- O juiz e auditor fiscal Samuel de Oliveira Magro foi sequestrado na noite de domingo 18, na Avenida Rebouças, próximo à Rua Oscar Freire, na zona oeste de São Paulo.
- Ele conseguiu alertar o companheiro por meio de uma palavra-chave, o que levou a Polícia Civil a tratar o caso como sequestro desde as primeiras horas.
- Na manhã de terça-feira 20, Magro foi encontrado em um cativeiro no limite entre a capital paulista e Osasco; cinco suspeitos foram presos durante a operação.
- Uma mensagem enviada em nome do juiz ao síndico do prédio, autorizando entrada para uma vistoria, chamou a atenção; não houve sinais de arrombamento.
- A ação foi conduzida pela 2ª Delegacia Antissequestro, com apoio do Grupo Armado de Repressão a Roubos e Assaltos; o caso continua sob investigação.
Na noite de domingo 18, o juiz Samuel de Oliveira Magro, auditor fiscal do Tribunal de Impostos e Taxas, foi sequestrado na zona oeste de São Paulo.

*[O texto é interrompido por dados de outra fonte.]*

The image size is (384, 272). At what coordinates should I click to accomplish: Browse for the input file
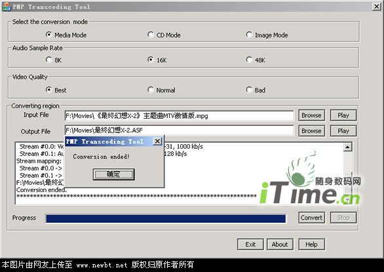[311, 115]

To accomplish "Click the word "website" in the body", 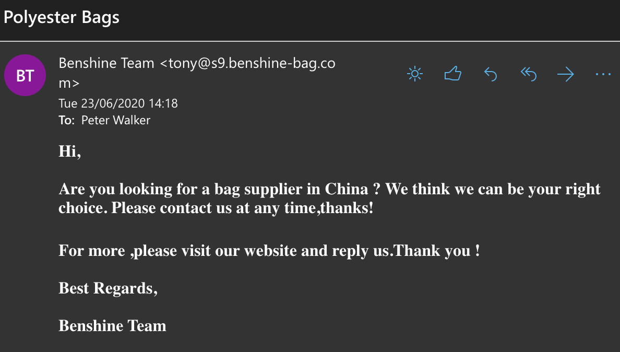I will (x=271, y=251).
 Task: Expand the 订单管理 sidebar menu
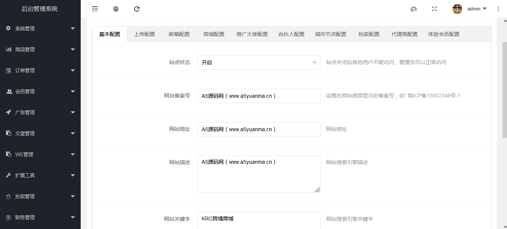click(x=40, y=70)
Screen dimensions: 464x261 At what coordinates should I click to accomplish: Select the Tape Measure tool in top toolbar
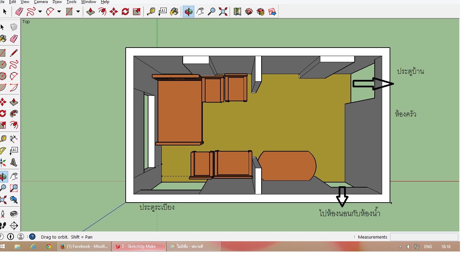click(x=151, y=12)
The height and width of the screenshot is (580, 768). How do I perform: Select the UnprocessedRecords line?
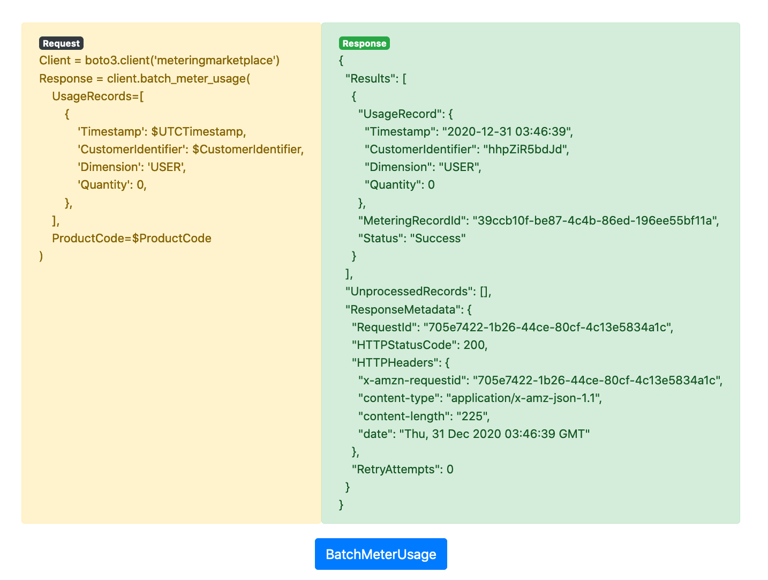point(418,292)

O crime ocorreu na Avenida Rebouças, próximo à Rua Oscar Freire, em área de alto padrão da cidade.
A vítima conseguiu acionar um código de segurança via mensagem para o companheiro, sinalizando que estava sob coerção. A comunicação rápida desencadeou o acionamento da Polícia Civil desde as primeiras horas.
O cativeiro foi localizado no limite entre a capital paulista e Osasco, na Região Metropolitana. Cinco suspeitos foram presos durante a operação, conduzida pela 2ª Delegacia Antissequestro com apoio do Grupo Armado de Repressão a Roubos e Assaltos.
A libertação do magistrado ocorreu na manhã desta terça-feira, 20. Ele foi encaminhado para avaliação médica e passa bem. O caso segue em investigação na Delegacia Antissequestro.
Tão logo houve o resgate, os presos foram encaminhados à Delegacia Antissequestro para os procedimentos cabíveis. O Tribunal de Impostos e Taxas atua como órgão estadual vinculado à Secretaria da Fazenda, responsável por julgamentos de tributos.